Defendant may be arrested.
s. 558, Crim. Pr.

§ 7610. Any party charged with a criminal offense and admitted to bail, may be arrested by his bail at any time before they are finally discharged, and at any place within the terri­tory; or by a written authority indorsed on a certified copy of the recognizance, bond or undertaking, may empower any officer or person of suitable age and discretion, to do so, and he may be surrendered and delivered to the proper sheriff or other officer, before any court, judge or magistrate having the proper jurisdiction in the case; and at the request of such bail, the court, judge or magistrate shall recommit the party so arrested to the custody of the sheriff or other officer, and indorse on the recognizance, bond or undertaking, or certified copy there6f, after notice to the dis­trict attorney, and if no cause to the contrary appear, the dis­charge and exoneration of such bail; and the party so committed shall therefrom be held in custody until discharged by due course of law.

Forfeiture of bail.
s. 559, Crim. Pr.

§ 7611. If, without sufficient excuse, the defendant neglects to appear according to the terms or conditions of the recog­nizance, bond or undertaking, either for hearing, arraignment, trial or judgment, or upon any other occasion when his presence in court or before the magistrate may be lawfully required, or to surrender himself in execution of the judgment, the court must direct the fact to be entered upon its minutes, and the recognizance, bond or undertaking of bail, or the money depos­ited instead of bail, as the case may be, is and shall be thereupon declared forfeited. But, if at any time before the final adjourn­ment of the court, the defendant or his bail appear and satisfacto­rily excuse his neglect, the court may direct the forfeiture to be discharged upon such terms as may be just. After the for­feiture, the district attorney must proceed with all due diligence, by action against the bail upon the instrument so forfeited. If money deposited instead of bail be so forfeited, the clerk of the court or other officer with whom it is deposited, must, immedi­ately after the final adjournment of the court, pay over the money deposited to the county treasurer.

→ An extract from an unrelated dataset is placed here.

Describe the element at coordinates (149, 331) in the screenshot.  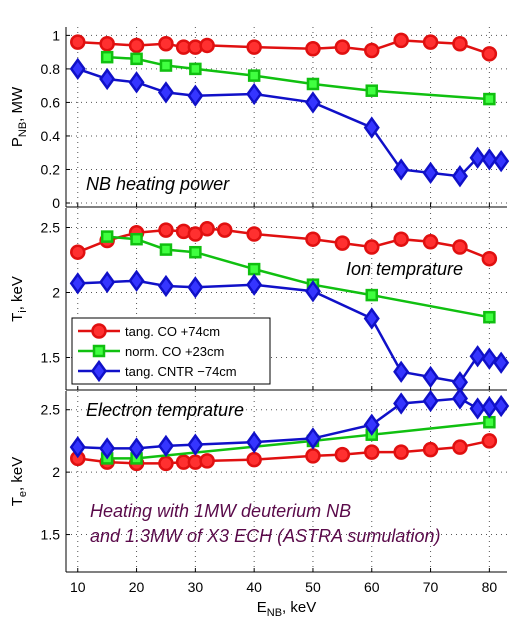
I see `legend-entry: tang. CO +74cm` at that location.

Additional security may be demanded.
s. 560, Crim. Pr.

§ 7612. When proof is made to any court, judge or other magistrate having authority to commit on criminal charges, that a person previously admitted to bail on any such charge is about to abscond, or that his bail is insufficient, or has removed from the territory, the judge or magistrate shall require such person to give better security, or for default thereof cause him to be committed to prison; and an order for his arrest may be indorsed on the former commitment, or a new warrant therefor may be issued by such judge or magistrate, setting forth the cause thereof.